Unpublished disposition
NOTICE: Federal Circuit Local Rule 47.8(b) states that opinions and orders which are designated as not citable as precedent shall not be employed or cited as precedent. This does not preclude assertion of issues of claim preclusion, issue preclusion, judicial estoppel, law of the case or the like based on a decision of the Court rendered in a nonprecedential opinion or order.
Leonard A. MOSLEY, Petitioner,
v.
UNITED STATES POSTAL SERVICE, Respondent.

Appeal No. 87-3194.

United States Court of Appeals, Federal Circuit.

July 10, 1987.

Before DAVIS, BISSELL and ARCHER, Circuit Judges.

PER CURIAM.

DECISION

1

The decision of the Merit Systems Protection Board (MSPB or Board), MSPB Docket No. DA07528510133, reaffirming on remand petitioner's removal from his position with respondent, is affirmed.

OPINION

2

On August 28, 1986, in an unpublished opinion, this court sustained the MSPB's findings and conclusion that petitioner's misconduct (an altercation with another employee) had a proper nexus to the efficiency of the service and warranted a sanction. However, we remanded the penalty of removal for reconsideration of the Board in view of the fact that an arbitrator had refused to remove Howard, the other party to the altercation.
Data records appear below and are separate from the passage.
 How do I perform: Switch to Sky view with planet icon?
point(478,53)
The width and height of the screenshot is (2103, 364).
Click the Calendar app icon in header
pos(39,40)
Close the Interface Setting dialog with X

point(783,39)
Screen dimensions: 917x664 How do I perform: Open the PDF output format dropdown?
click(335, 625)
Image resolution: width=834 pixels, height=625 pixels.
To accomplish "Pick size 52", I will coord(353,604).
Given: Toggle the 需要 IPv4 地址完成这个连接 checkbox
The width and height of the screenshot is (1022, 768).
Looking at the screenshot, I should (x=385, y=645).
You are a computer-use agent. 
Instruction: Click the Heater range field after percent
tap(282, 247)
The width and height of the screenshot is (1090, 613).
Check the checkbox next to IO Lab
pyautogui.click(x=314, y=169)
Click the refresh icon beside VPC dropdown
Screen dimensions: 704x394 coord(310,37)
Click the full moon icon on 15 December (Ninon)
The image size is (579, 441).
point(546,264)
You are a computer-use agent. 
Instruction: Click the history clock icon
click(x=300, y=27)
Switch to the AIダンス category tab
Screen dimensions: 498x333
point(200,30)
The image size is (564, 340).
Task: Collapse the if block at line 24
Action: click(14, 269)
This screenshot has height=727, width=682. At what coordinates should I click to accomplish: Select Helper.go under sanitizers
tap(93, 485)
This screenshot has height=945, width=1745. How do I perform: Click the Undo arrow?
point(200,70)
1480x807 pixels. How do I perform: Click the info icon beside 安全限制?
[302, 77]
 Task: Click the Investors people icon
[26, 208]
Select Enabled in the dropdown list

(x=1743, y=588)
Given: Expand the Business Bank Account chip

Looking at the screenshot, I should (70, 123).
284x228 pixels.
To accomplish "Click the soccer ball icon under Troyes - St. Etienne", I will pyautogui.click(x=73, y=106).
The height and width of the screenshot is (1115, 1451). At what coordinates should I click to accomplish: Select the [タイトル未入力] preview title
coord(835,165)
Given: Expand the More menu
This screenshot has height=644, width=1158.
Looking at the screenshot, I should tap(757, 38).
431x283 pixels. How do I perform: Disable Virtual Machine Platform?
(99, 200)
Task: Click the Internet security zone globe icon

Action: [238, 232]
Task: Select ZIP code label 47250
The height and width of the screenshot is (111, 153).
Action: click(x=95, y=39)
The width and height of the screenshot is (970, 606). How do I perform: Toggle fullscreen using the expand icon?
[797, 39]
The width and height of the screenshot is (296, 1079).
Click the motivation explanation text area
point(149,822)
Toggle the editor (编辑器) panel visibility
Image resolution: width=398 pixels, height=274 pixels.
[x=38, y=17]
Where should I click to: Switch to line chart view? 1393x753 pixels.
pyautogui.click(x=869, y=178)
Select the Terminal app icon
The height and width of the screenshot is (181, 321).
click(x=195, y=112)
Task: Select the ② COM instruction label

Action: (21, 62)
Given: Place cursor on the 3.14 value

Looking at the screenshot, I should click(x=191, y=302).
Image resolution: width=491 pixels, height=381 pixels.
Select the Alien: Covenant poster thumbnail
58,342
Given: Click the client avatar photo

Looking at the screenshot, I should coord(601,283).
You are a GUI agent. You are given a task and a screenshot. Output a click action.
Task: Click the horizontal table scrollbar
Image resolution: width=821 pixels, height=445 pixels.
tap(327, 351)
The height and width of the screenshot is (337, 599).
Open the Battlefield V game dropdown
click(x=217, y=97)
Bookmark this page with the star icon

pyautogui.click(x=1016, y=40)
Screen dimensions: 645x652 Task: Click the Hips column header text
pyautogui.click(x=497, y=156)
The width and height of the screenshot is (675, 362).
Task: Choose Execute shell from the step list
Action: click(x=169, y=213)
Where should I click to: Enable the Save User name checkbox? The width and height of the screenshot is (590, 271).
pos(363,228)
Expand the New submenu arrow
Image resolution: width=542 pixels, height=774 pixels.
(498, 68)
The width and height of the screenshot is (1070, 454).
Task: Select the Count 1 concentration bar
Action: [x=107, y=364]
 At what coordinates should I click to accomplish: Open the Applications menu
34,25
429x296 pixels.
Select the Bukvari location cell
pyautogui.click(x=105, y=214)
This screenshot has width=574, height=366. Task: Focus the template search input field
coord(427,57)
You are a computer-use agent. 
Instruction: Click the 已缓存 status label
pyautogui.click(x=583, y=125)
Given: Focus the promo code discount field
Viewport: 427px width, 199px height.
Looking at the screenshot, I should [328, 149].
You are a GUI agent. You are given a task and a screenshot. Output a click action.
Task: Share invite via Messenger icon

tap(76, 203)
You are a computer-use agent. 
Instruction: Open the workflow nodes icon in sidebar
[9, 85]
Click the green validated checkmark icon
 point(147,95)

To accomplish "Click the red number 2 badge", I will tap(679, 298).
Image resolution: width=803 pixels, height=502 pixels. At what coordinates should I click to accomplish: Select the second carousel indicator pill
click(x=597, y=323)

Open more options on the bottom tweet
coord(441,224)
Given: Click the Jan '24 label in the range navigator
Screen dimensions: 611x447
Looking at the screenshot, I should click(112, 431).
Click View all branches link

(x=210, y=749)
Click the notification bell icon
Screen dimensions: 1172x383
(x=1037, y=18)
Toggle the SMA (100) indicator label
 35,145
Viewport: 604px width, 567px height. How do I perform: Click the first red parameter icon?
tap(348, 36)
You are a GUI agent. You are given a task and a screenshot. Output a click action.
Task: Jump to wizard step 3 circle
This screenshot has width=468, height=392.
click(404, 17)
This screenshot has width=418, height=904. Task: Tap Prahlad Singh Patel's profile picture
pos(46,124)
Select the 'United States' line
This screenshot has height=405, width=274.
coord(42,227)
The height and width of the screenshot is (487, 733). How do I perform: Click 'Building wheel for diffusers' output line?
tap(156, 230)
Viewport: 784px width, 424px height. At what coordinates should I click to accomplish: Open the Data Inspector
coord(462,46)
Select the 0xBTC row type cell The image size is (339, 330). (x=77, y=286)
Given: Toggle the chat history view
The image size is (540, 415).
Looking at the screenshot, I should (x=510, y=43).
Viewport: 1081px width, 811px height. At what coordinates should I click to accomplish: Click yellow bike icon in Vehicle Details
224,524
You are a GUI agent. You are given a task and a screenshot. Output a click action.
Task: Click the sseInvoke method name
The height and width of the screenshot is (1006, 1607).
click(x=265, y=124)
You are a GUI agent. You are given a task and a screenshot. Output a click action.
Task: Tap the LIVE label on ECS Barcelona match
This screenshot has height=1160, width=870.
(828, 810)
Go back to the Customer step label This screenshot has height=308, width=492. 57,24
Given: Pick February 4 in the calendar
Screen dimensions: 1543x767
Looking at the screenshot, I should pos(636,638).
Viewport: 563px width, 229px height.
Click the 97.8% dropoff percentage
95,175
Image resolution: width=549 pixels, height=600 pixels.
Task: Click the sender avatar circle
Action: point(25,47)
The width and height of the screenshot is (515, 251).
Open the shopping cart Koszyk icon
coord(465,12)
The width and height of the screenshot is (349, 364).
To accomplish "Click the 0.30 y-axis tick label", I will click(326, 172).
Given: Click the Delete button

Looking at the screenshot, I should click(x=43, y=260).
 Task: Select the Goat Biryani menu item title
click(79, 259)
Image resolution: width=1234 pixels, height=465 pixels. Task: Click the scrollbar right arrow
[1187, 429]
The full MSPB then determined that the arbitration decision (with respect to Howard) did not require mitigating petitioner's penalty of removal. This latest decision points out that the arbitrator had held, in Howard's case, that "[petitioner] and the other employee were not similarly situated because [petitioner's] misconduct was more serious"--and therefore that the arbitrator's determination did not provide any basis for reducing the sanction against Mosley. Substantial evidence supports this conclusion, and there was no abuse of discretion. The arbitrator's opinion shows that he refused to remove Howard because (a) he believed Howard's evidence that Mosley provoked the altercation (and disbelieved Mosley's contrary testimony), (b) he believed petitioner's actions toward Howard constituted extreme provocation and were life-threatening; and (c) Howard did not act provocatively in the way Mosley did nor did he carry a gun to the place of the final altercation. The short of it is that the arbitrator found that Mosley was the provocateur throughout and Howard was merely responding to that provocation. That is ample basis for the Board to differentiate Mosley's penalty of removal from Howard's reinstatement (by order of the arbitrator). There is no reason for us to overturn the MSPB's decision.